PROMPT: When you reach the line containing "Task: Open the New Content page" in the entries below, start writing out each line exactly, and stop after the line containing "Open the plain folder icon in tool grid".

Stored items
########################################
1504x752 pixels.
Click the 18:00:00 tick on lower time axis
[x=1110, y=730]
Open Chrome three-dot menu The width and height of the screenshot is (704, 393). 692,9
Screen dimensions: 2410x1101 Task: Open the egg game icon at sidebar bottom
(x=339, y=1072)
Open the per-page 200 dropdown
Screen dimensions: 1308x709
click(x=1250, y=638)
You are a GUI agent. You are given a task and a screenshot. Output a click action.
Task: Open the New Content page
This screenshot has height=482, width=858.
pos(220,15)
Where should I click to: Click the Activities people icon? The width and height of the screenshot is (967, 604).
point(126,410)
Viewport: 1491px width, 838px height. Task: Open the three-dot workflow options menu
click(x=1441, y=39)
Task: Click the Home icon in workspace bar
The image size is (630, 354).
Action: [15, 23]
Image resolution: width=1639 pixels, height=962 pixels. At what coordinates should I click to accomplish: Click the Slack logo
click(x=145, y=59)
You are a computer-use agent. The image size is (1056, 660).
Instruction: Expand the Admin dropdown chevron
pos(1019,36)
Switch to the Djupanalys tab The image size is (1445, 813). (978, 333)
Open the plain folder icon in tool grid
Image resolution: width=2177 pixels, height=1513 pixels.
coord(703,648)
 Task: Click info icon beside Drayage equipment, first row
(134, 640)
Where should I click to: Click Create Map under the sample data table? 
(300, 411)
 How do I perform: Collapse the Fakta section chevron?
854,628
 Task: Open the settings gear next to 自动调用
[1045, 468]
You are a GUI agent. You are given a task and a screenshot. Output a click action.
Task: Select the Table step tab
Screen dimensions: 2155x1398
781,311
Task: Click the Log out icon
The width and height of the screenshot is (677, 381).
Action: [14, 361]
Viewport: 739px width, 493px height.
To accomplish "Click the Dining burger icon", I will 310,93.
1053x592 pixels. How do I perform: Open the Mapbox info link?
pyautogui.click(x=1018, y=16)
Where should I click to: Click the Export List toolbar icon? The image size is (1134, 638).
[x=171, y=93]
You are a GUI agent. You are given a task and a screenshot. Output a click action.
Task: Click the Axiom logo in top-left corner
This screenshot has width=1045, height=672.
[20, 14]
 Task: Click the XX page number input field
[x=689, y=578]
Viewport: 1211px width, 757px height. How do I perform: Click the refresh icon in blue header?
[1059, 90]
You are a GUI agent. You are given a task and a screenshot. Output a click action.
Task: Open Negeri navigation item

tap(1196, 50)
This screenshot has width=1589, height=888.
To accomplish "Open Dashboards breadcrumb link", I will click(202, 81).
########################################
OUTPUT:
Task: Open the New Content page
This screenshot has height=482, width=858.
pos(220,15)
Where should I click to: Click the Activities people icon? The width and height of the screenshot is (967, 604).
point(126,410)
Viewport: 1491px width, 838px height. Task: Open the three-dot workflow options menu
click(x=1441, y=39)
Task: Click the Home icon in workspace bar
The image size is (630, 354).
Action: [15, 23]
Image resolution: width=1639 pixels, height=962 pixels. At what coordinates should I click to accomplish: Click the Slack logo
click(x=145, y=59)
You are a computer-use agent. The image size is (1056, 660).
Instruction: Expand the Admin dropdown chevron
pos(1019,36)
Switch to the Djupanalys tab The image size is (1445, 813). (978, 333)
Open the plain folder icon in tool grid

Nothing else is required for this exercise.